The PRIMARY KEY column constraint is a constraint that ensures that a column contains unique values and is the PRIMARY
way to distinguish between all the rows of that table.
From the documentation:
Each table in SQLite may have at most one PRIMARY KEY. If the keywords PRIMARY KEY are added to a column definition, then the primary key for the table consists of that single column. Or, if a PRIMARY KEY clause is specified as a table-constraint, then the primary key of the table consists of the list of columns specified as part of the PRIMARY KEY clause. The PRIMARY KEY clause must contain only column names — the use of expressions in an indexed-column of a PRIMARY KEY is not supported. An error is raised if more than one PRIMARY KEY clause appears in a CREATE TABLE statement. The PRIMARY KEY is optional for ordinary tables but is required for WITHOUT ROWID tables. If a table has a single column primary key and the declared type of that column is "INTEGER" and the table is not a WITHOUT ROWID table, then the column is known as an INTEGER PRIMARY KEY. See below for a description of the special properties and behaviors associated with an INTEGER PRIMARY KEY. Each row in a table with a primary key must have a unique combination of values in its primary key columns. For the purposes of determining the uniqueness of primary key values, NULL values are considered distinct from all other values, including other NULLs. If an INSERT or UPDATE statement attempts to modify the table content so that two or more rows have identical primary key values, that is a constraint violation. According to the SQL standard, PRIMARY KEY should always imply NOT NULL. Unfortunately, due to a bug in some early versions, this is not the case in SQLite. Unless the column is an INTEGER PRIMARY KEY or the table is a WITHOUT ROWID table or a STRICT table or the column is declared NOT NULL, SQLite allows NULL values in a PRIMARY KEY column. SQLite could be fixed to conform to the standard, but doing so might break legacy applications. Hence, it has been decided to merely document the fact that SQLite allows NULLs in most PRIMARY KEY columns.

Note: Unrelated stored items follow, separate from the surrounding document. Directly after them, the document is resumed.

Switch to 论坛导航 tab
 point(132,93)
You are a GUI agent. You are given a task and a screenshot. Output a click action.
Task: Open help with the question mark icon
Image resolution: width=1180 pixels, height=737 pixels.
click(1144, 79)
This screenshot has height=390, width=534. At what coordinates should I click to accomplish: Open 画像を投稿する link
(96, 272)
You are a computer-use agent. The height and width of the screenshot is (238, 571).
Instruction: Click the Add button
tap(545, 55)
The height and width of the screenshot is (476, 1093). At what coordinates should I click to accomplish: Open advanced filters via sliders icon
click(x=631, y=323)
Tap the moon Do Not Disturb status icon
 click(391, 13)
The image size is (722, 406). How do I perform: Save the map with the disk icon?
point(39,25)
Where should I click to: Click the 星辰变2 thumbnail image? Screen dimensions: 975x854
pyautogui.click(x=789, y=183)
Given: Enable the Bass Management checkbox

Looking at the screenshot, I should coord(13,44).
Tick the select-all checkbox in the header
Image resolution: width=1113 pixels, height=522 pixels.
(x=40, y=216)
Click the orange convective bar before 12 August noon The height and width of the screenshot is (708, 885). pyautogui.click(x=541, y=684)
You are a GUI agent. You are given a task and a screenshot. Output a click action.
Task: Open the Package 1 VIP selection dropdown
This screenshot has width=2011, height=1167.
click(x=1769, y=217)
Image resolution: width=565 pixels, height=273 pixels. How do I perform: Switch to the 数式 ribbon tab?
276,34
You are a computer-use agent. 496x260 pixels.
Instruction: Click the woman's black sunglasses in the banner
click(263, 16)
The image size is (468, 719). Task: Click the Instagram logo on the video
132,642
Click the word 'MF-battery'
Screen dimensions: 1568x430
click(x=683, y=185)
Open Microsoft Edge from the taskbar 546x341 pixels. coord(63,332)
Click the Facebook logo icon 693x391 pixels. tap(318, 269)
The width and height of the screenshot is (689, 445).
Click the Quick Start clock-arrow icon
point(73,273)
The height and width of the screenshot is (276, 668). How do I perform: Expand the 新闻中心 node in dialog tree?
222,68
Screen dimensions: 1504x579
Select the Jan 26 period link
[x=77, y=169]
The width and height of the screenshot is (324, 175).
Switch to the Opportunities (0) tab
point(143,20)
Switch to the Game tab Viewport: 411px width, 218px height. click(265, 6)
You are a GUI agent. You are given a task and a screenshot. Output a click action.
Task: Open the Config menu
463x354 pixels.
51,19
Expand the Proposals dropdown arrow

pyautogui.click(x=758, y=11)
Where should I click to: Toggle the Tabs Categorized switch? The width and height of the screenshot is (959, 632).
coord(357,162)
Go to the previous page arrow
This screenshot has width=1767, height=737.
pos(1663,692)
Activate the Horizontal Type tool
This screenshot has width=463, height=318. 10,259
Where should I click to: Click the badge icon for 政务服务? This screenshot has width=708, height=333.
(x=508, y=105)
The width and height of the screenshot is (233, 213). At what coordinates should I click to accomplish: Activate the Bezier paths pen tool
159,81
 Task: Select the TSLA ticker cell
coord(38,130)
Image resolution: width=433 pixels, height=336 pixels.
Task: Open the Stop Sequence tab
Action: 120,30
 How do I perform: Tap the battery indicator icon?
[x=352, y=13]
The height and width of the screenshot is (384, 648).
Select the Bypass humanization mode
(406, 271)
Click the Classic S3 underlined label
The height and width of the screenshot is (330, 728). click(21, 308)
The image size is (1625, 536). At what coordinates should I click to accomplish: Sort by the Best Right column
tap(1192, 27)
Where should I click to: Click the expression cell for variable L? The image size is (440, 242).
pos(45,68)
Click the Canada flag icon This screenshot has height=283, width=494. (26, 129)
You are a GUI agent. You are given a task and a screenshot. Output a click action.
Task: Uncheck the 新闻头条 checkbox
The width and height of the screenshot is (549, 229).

Here is what I think in short:
- Used to identify the rows of a table. Hence must be unique
- At most one primary key per table (default rowid, multiple primary key not allowed)
- Primary key can be a combination of multiple columns or even single column
- Only column names allowed (not expressions)
- Required for WITHOUT ROWID
- INTEGER PRIMARY KEY special behavior
- NULL behavior (SQLite quirk vs SQL standard)
Creating a simple table
By default, if you don't create a column in a table as a PRIMARY KEY
, it is automatically assumed that rowid
will be used as the unique identifier for that table.
Let's create a simple table with columns like username
and email
, non of which are PRIMARY KEY
explicitly mentioned.
CREATE TABLE users (
username TEXT NOT NULL,
email TEXT NOT NULL
);
Now, let's insert a few columns and check what we can observe.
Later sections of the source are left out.